Haskell is, of course, the fine young lad who showed up at his former sister in law's house on Wednesday demanding to know where his ex-wife was. When the family members told him they didn't know he did what any American psychopath would do, he shot the seven of them, killing all but one.

The lone survivor, Cassidy Stay, saved herself by playing dead. After her former uncle left, she alerted police and they were able to prevent Haskell from getting to her maternal grandparents, who he planned on killing too.

On the second of this month, Ron Haskell, who previously had been convicted of assaulting his ex-wife, accused his mother of talking to her on the phone. He bound his mom with duct tape and choked her until she passed out. The next day she had a California court issue a violence protective order against her son. In November of last year he was accused of attacking his sister.

Haskell's attorney was quoted as saying he is researching an innocent by reason of insanity plea for his client, based on, "evidence of a troubled history."

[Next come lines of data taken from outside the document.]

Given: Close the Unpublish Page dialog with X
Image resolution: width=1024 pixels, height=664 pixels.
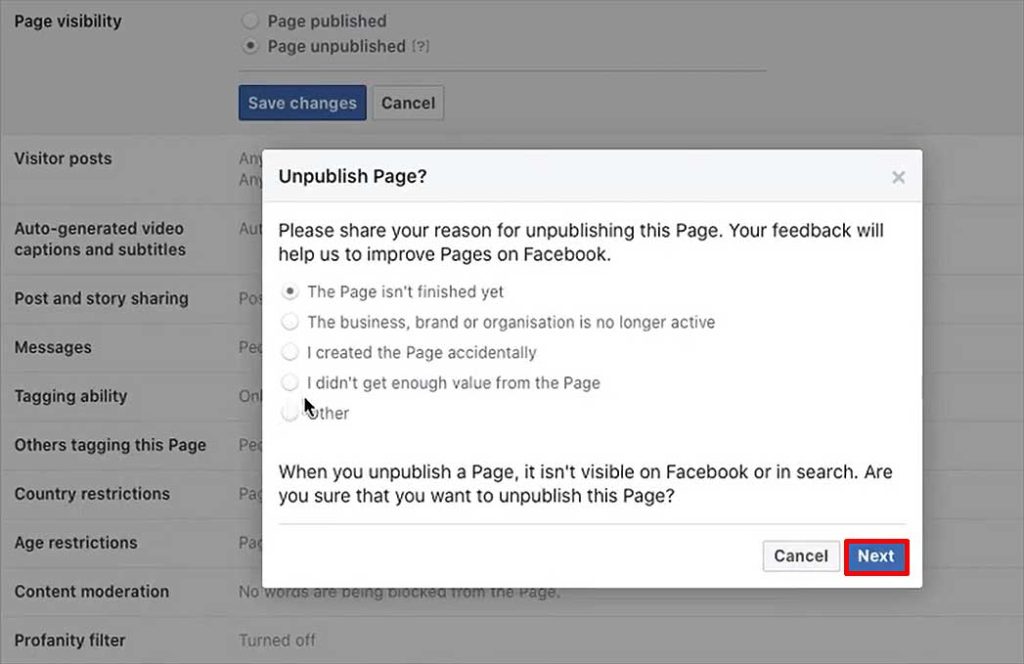Looking at the screenshot, I should pos(898,177).
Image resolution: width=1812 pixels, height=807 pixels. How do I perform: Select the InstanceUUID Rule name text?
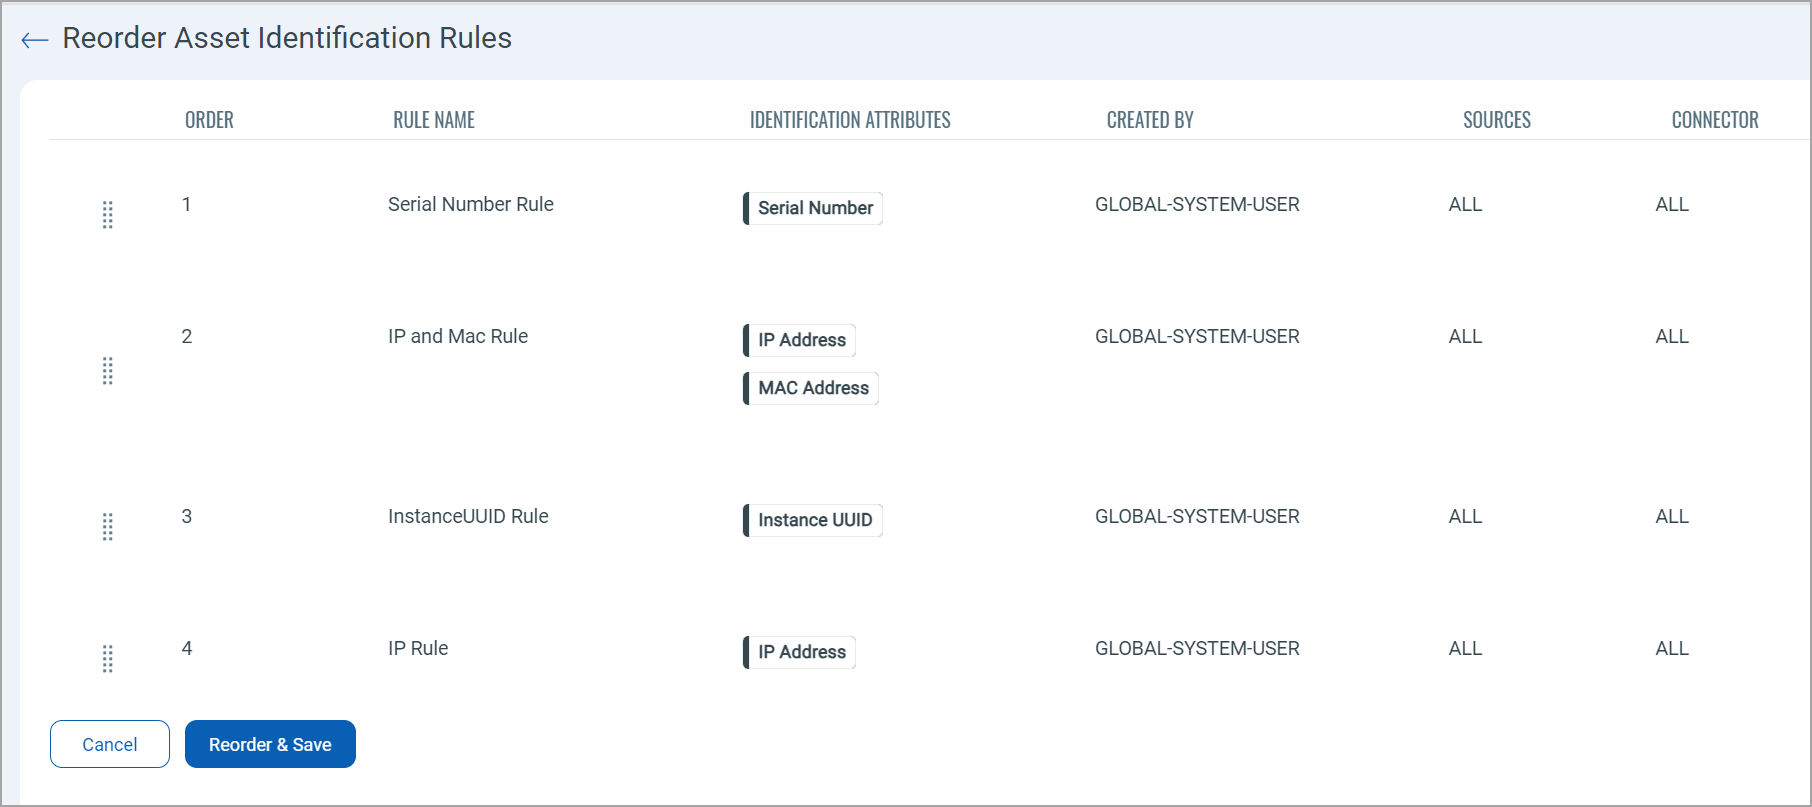[468, 516]
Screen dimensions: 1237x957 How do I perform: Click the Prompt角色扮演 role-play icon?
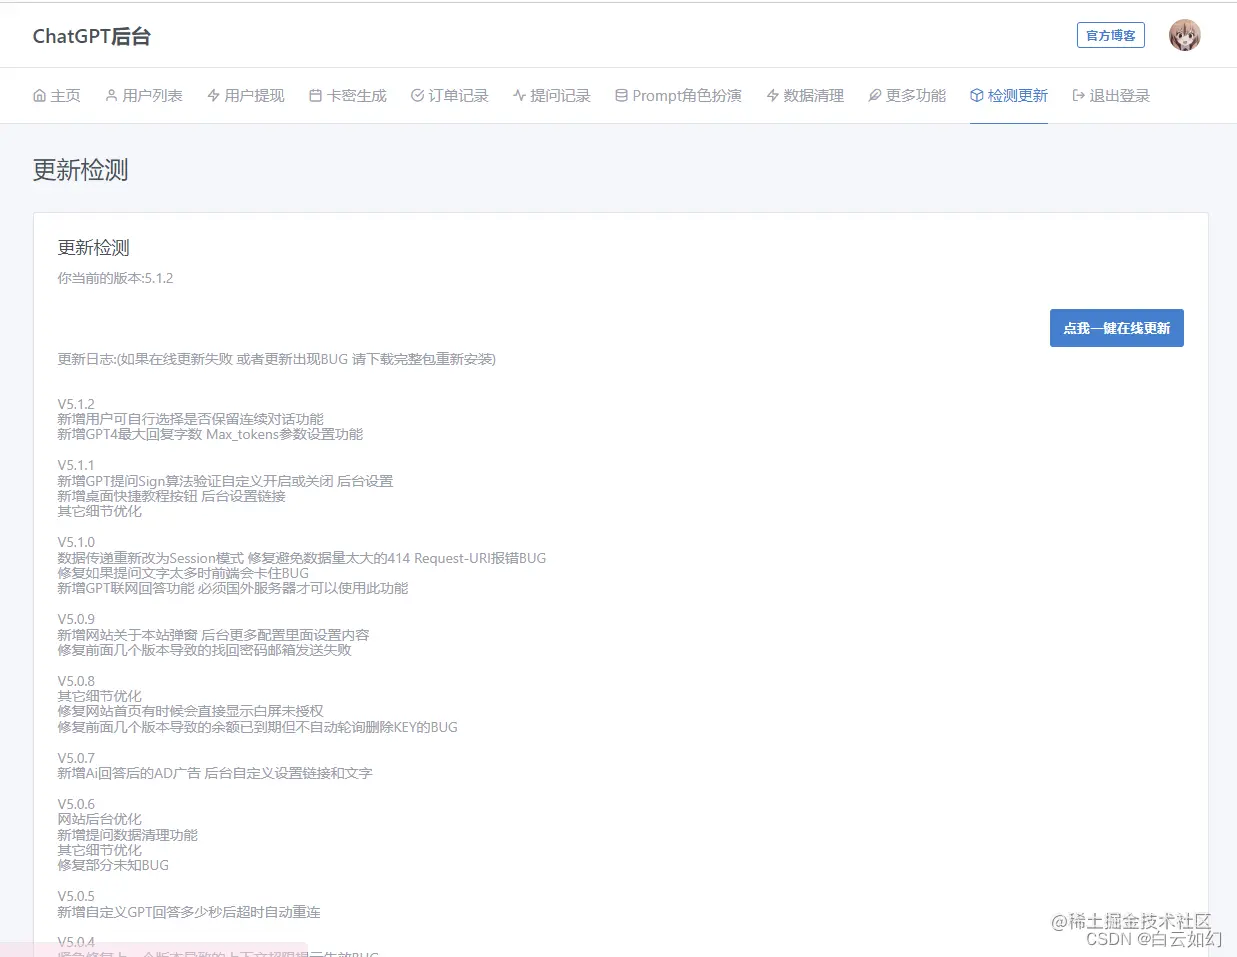[x=623, y=95]
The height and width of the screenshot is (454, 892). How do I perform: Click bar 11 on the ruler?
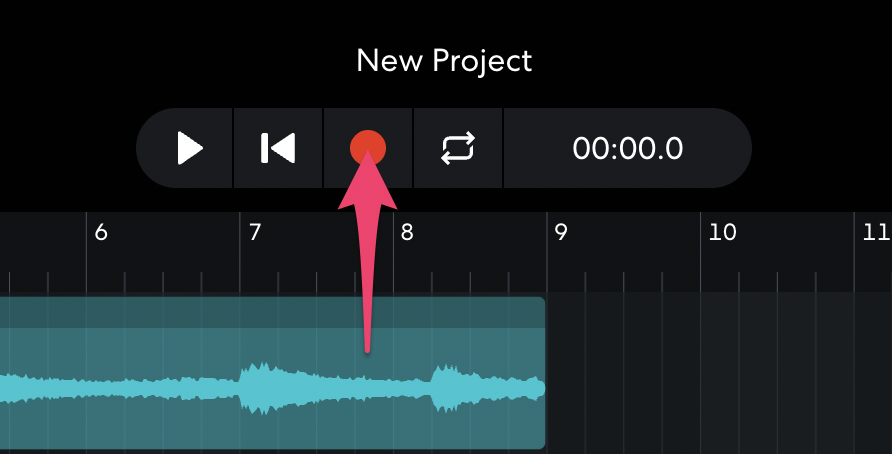pos(875,233)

Well, you have to plead something don't you? Let's face it, given what happened, there aren't a lot of options available to the defense at this moment.

Usually this is when I'd start railing against the unnatural gun fetish in America. During the rant I would howl about the gruesome reality that this nation is the only place in the entire industrialized world where a crazy fuck like Ron Haskell could possibly get his hands on a weapon--one which is good for only a single purpose--that is to kill another human being.

But it is late Friday afternoon, my argument will do about as much good as Nancy Reagan's "Just Say No" drug policy, and somewhere it's 5pm, so, thankfully, the bar has opened.

Yes, sometimes it's simpy easier to belly up than it is to belly ache.